**What to produce**:
In the account below of a teacher's difficult school year, what did the principal do at the writer's wedding?

My ADHD son threw tantrums more than once on three consecutive days this week. Feeling exhausted and helpless to change our plight, I am reminded of a similar situation back in 1999-2000.
I was a teacher in my eighth year of first grade. The school office "gifted" me with multiple behavior problems, thinking that I could "fix" them. I had a reputation for being firm but loving.
Little did they know, however, that working with angry kids wasn't my strong point. Angry and defiant children made me angry. I didn't know this about myself, or understand it.
After the first three months of school I experienced stress-induced health problems. In addition, I was angry with the office staff. How dare they? Did they have no idea what they were doing when they made these decisions?
I finally went to my principal--a friend and father figure--asking to have some of my class broken up. No small matter for a principal, obviously. This man, by the way, had given the blessing at my wedding the summer before, at my request. He had prayed for my salvation, along with the office ladies, since I began working there in 1992. I became a Christian in 1997, very grateful for their collective prayers.

**Collected data**:

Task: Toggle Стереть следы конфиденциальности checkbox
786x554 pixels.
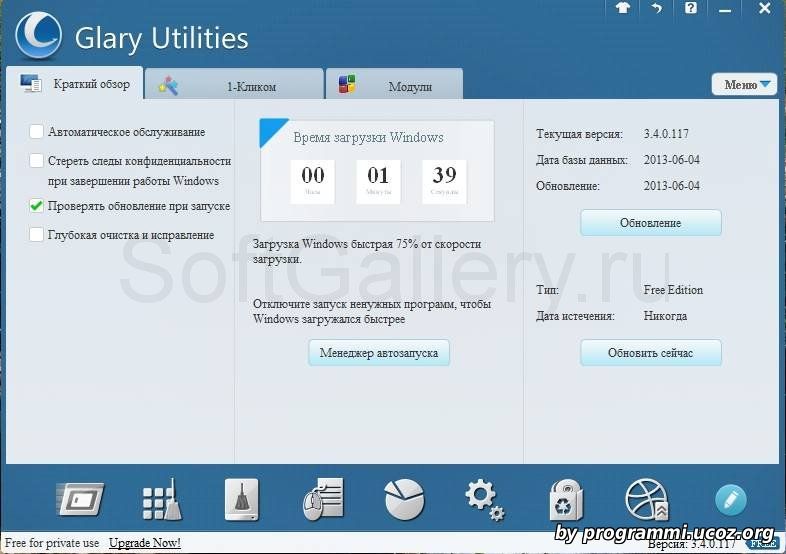Action: 37,161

**Expected answer**:
He gave the blessing.